The Jewish refugees represent the most effective, but least popular solution to the Palestinian Arab refugee crisis: assimilation. But the success of the Jewish assimilation should not obscure the tragedy of being uprooted from their birthplaces. Thoughtful opinion piece written in December 2007 by Michael Gryboski in Broadside online magazine.
Few modern repatriation disputes evoke as much emotion in global politics as the Palestinian Right to Return. It began in 1948 with approximately 750,000 refugees who fled the Levant during the first Arab-Israeli War and it continues to be a situation to the present day, with as many as four million refugees and their descendants scattered mostly in other Middle Eastern nations and North America.
Many organizations have been founded with the intention of getting the whole population of refugees into the country they abandoned 60 years ago. For many, it is that easy to solve the problem. After all, Israel has already absorbed 850,000 refugees of Middle Eastern descent. However, that piece of information deserves clarification, for those 850,000 Middle Easterners were given refugee status when they entered Israel, having fled Arab nations due to violence that was often state-sponsored. These are the forgotten refugees. The acknowledgement of Jewish refugees in the Arab-Israeli conflict creates a new perspective on the Right to Return.
Important to stress regarding the Arab refugees is that contrary to what some believe Israel’s creation did not require their removal. When Zionist communities were first organized in the Levant during the Victorian Era, the influential leader Emir Faisal stated, “The Jewish Movement is national and not imperialistic. Our movement is national and not imperialistic, and there is room in Syria for us both.” The Declaration of the Establishment of the State of Israel, ratified May 14, 1948, calls for cooperation between the two: “We appeal . . . to the Arab inhabitants of the State of Israel to preserve peace and participate in the upbuilding of the State on the basis of full and equal citizenship and due representation in all its provisional and permanent institutions.” During the initial violence of the 1948 war, British and Jewish officials urged Arab communities to remain in Israel proper.
Regardless, the reasons for the mass exodus, the fact remains that the Arab refugees were never allowed to return. Yet neither were the 850,000 Jewish refugees, a population much larger and much more ignored. Whole Middle Eastern Jewish communities, many which had existed for millennia by the time the Arabs first entered the Levant, were destroyed by hostile regimes and ethnic violence between the Israeli War of Independence and the Six Day War. Aden had virtually every native-born Jew either driven out or killed by the time the Israeli military occupied the West Bank and Gaza Strip and Iraq, once an epicenter for Mizrahi culture, had its Jewish population decrease by 130,000 between 1948 and the Yom Kippur War. These are just samples of what was a trend found throughout the Middle East. Compensation of any kind for these refugees has yet to be seriously considered by the United Nations. They do not even get name recognition; when people think of Right to Return, Jews do not come to mind, Palestinians do.

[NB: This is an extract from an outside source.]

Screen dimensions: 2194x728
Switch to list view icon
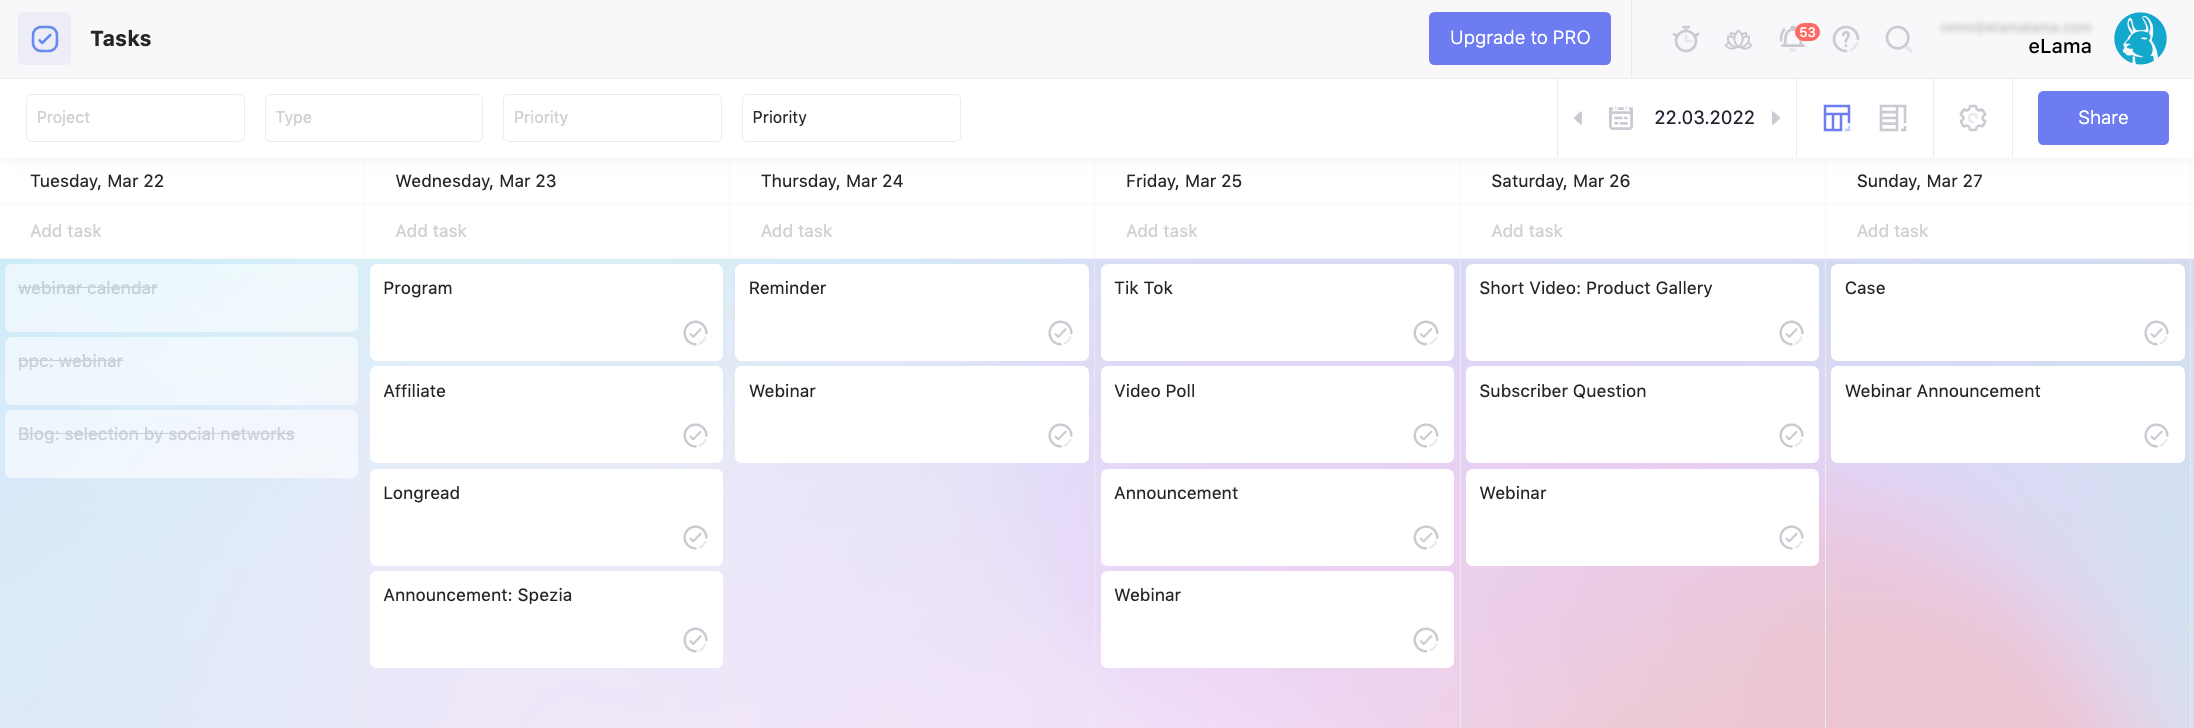[1893, 118]
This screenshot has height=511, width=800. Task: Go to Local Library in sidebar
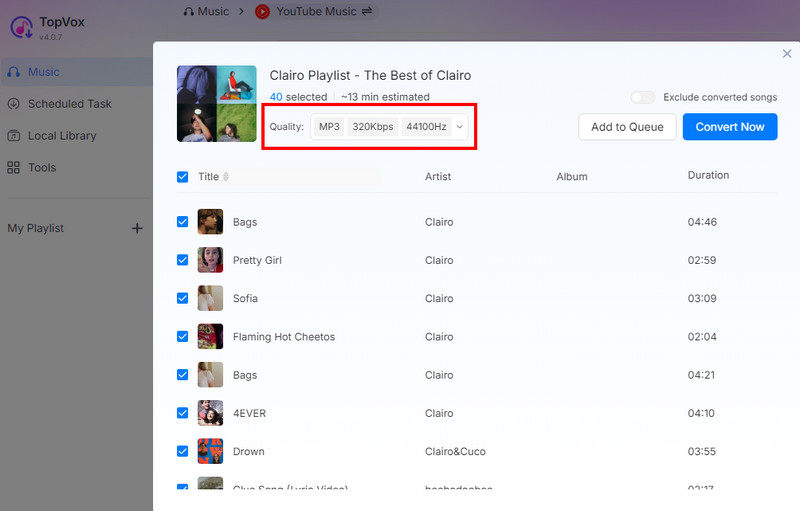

So why then are these Jewish refugees overlooked and in particular when it comes to the debate over right to return? Because they present the most effective and least popular solution to the Palestinian refugee crisis: assimilation. Few believed in the 1950s that the Jewish refugees fleeing to Israel would ever return home, so what ended up happening over time was an arduous but successful absorption of these refugees. This is significant, since Israel, a country smaller than the Commonwealth of Virginia, incorporated 850,000-plus into its society while the neighboring Arab states did no such service for Palestinian Arab refugees. As historian Cyril Falls recorded in 1964, “It has been calculated that Syria alone could absorb all the refugees in the Jordan Valley, but the Arab states together still admit only a trickle.” Rather than aid their Arab brethren, Middle East nations like Jordan and Syria exploited the poor conditions of the refugee camps in order to further their political bashing of Israel. Breaking from the fold, the late King Hussein of Jordan admitted the reality of the situation: “Since 1948 Arab leaders have approached the Palestine problem in an irresponsible mannerthey have used the Palestine people for selfish political purposes. This is ridiculous and, I could say, even criminal." (...)

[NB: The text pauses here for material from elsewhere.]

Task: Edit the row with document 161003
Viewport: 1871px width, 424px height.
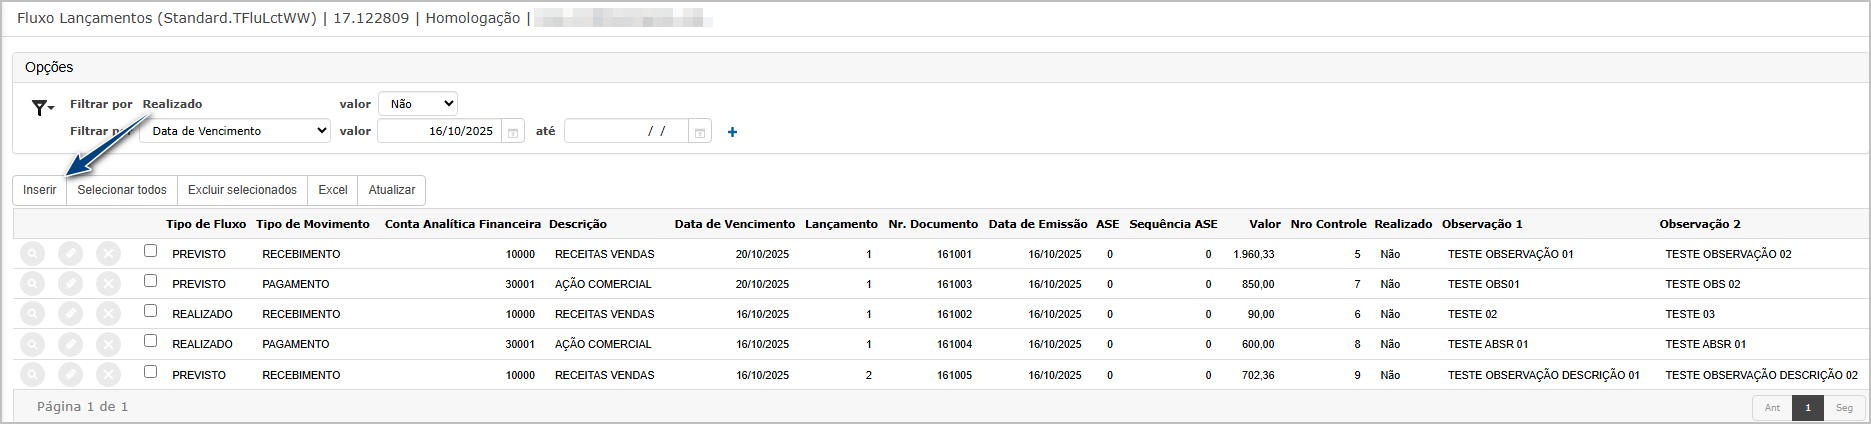Action: click(70, 284)
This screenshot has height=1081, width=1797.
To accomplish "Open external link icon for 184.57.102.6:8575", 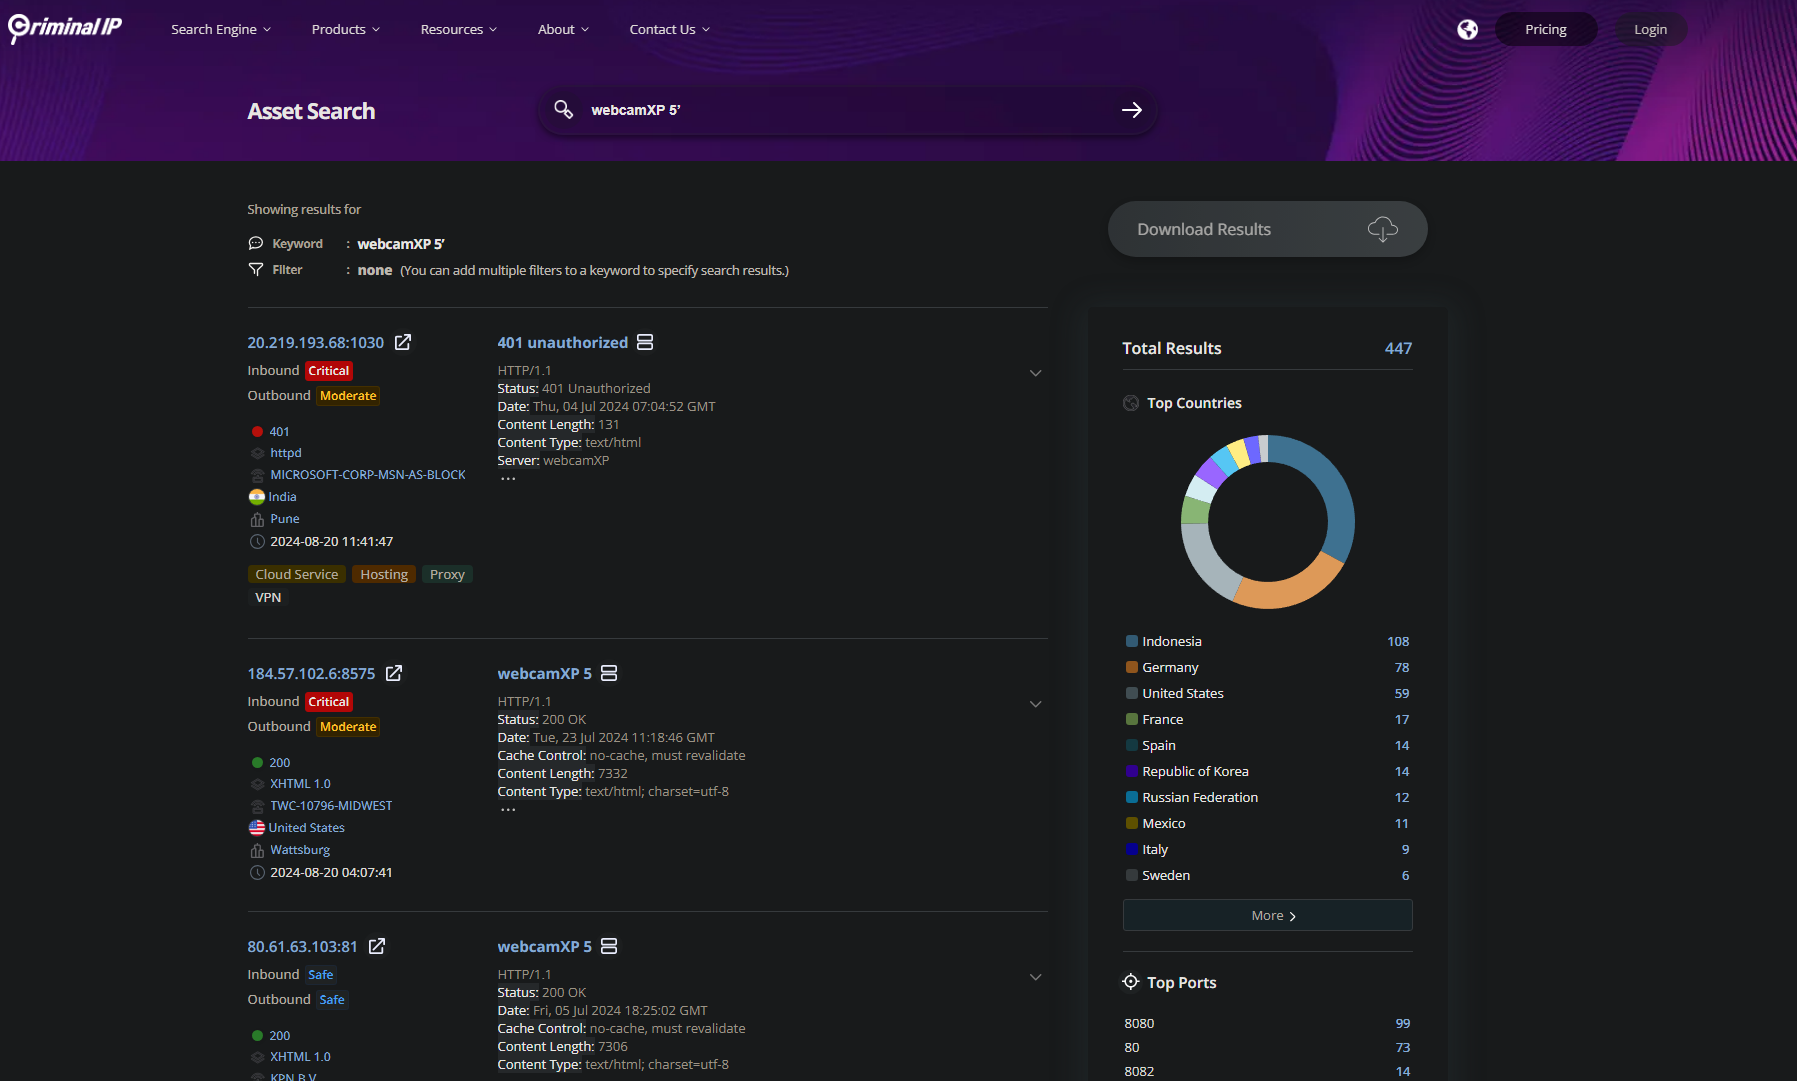I will tap(394, 674).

A program of assimilation would have to include removing refugees from their squalid conditions and giving them homes and jobs, something that the Jordanian monarchy certainly could afford to fund. It would be harder for Lebanon to do the same. Certainly if all the wealthy intellectuals who say they want the Palestinians to have decent living standards combine their monetary efforts, their international charity would alleviate that problem area as well.

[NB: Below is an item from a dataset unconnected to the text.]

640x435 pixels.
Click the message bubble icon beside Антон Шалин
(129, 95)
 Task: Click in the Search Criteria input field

Assimilation is the best and most realistic solution for the Palestinian refugees, just as it was the best and most realistic solution for the Jewish refugees. Maybe that is why no one ever talks about them: the success of incorporation into Israeli society was such that it was as though they had never suffered the tragedy of being driven from their birthplaces. Just because the scars healed fast does not mean they were never inflicted. After 60 years, it should be realized that it is the obligation not of Israel but of Jordan et al to end the camps and welcome their Arab brethren to their new homes just as Israel did the same for the forgotten refugees, who get no recognition by those involved in this regional dispute.